> [WHAT THIS TASK INVOLVES]
Please repeat, from the entries that follow, the lines from the one containing "Screen dimensions: 1568x598" through the one containing "Task: Collapse the Purchase Order section" exactly, adding nothing.

> [EXTRACTED RECORDS]
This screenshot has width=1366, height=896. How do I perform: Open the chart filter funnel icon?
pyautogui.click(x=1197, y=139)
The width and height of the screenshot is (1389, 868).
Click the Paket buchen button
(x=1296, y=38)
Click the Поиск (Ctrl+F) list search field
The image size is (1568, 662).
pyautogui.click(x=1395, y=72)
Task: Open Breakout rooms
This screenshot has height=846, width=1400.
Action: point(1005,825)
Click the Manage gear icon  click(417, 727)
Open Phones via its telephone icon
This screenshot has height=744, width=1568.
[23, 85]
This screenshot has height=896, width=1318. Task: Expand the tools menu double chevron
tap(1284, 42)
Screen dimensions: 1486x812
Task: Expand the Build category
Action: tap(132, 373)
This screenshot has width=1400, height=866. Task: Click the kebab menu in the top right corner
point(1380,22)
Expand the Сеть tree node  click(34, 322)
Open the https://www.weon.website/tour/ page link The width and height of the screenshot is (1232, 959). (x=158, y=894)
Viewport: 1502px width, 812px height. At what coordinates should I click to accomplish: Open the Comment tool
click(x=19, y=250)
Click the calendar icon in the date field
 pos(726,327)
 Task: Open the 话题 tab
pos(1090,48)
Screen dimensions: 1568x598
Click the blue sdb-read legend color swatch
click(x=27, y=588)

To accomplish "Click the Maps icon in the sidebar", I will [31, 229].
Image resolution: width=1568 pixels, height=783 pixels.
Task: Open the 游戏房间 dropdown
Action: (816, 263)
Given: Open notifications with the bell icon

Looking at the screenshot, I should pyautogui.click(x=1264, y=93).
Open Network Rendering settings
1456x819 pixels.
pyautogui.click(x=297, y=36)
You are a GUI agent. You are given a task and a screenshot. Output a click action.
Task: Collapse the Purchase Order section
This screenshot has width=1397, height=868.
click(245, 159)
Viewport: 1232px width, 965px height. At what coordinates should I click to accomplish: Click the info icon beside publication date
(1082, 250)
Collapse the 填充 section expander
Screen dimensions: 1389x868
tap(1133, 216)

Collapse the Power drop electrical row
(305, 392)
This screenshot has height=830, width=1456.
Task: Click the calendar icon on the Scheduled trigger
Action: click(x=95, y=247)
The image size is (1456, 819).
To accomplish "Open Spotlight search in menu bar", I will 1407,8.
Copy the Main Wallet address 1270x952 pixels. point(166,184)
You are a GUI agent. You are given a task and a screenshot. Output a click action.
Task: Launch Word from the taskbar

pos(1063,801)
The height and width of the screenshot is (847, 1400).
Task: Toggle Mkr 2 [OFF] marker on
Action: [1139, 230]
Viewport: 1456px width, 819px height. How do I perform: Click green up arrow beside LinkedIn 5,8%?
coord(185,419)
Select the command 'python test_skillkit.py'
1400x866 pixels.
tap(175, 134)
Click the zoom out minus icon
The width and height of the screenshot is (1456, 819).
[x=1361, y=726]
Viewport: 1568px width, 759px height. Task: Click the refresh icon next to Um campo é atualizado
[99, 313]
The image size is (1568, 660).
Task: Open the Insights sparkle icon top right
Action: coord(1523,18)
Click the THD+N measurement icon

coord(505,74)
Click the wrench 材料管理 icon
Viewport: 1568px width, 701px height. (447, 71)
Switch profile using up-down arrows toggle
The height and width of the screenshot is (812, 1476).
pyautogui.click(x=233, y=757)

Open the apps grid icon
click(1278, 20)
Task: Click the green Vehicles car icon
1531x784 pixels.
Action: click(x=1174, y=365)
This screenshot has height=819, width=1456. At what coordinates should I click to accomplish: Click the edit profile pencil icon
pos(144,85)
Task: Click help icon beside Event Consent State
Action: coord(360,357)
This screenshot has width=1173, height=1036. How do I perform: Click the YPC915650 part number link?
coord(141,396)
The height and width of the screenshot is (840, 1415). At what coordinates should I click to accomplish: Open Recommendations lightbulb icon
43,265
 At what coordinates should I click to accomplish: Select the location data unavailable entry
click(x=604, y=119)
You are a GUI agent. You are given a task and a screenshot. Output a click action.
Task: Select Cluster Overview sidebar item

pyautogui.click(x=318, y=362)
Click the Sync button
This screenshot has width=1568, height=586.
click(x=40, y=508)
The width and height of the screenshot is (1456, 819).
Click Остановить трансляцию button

> [EXERCISE ANSWER]
Screen dimensions: 1568x598
Click the blue sdb-read legend color swatch
click(x=27, y=588)

To accomplish "Click the Maps icon in the sidebar", I will [31, 229].
Image resolution: width=1568 pixels, height=783 pixels.
Task: Open the 游戏房间 dropdown
Action: (816, 263)
Given: Open notifications with the bell icon

Looking at the screenshot, I should pyautogui.click(x=1264, y=93).
Open Network Rendering settings
1456x819 pixels.
pyautogui.click(x=297, y=36)
You are a GUI agent. You are given a task and a screenshot. Output a click action.
Task: Collapse the Purchase Order section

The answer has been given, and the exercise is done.